Output, exactly as written, the lines below from the one that has "Image resolution: width=399" through the one that has "Given: Follow vanhunt"; nothing else, and no pictures.
(Data in this exercise Opens)
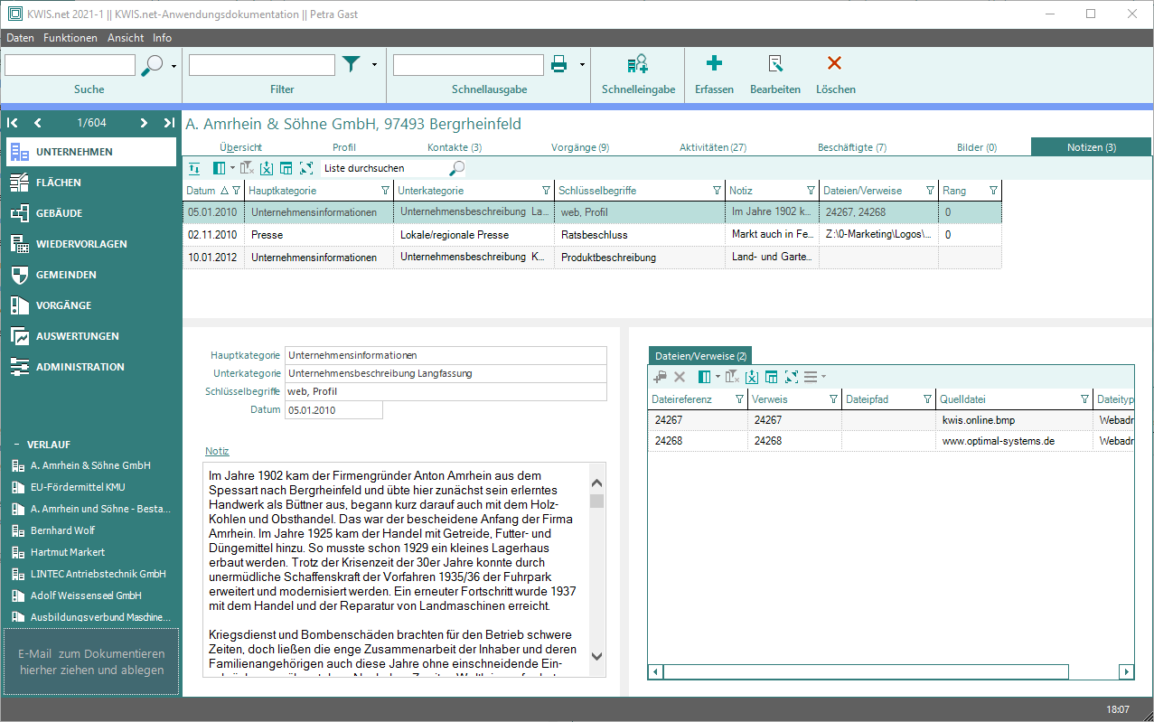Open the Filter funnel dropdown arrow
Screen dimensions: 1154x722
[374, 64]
(Data in this exercise Closes)
(Data in this exercise Opens)
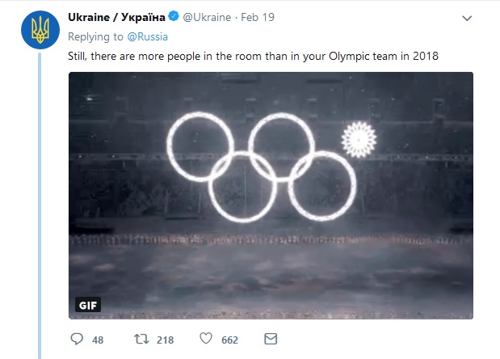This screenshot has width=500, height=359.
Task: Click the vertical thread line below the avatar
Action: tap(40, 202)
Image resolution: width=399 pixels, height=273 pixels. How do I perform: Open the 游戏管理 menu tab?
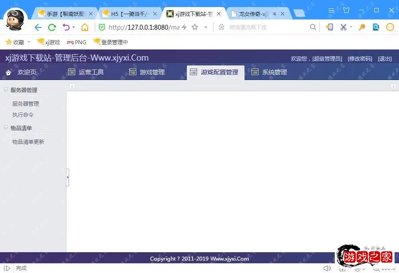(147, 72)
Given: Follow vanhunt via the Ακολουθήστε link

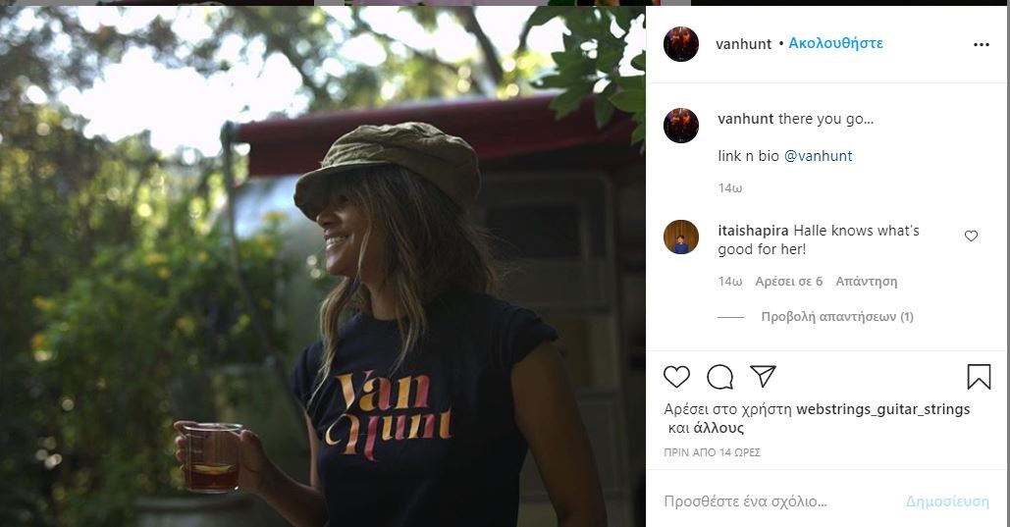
(Data in this exercise Closes)
Answer -
Image resolution: width=399 pixels, height=273 pixels. How do I perform: Open the 游戏管理 menu tab?
(147, 72)
Given: Follow vanhunt via the Ακολουθήστε link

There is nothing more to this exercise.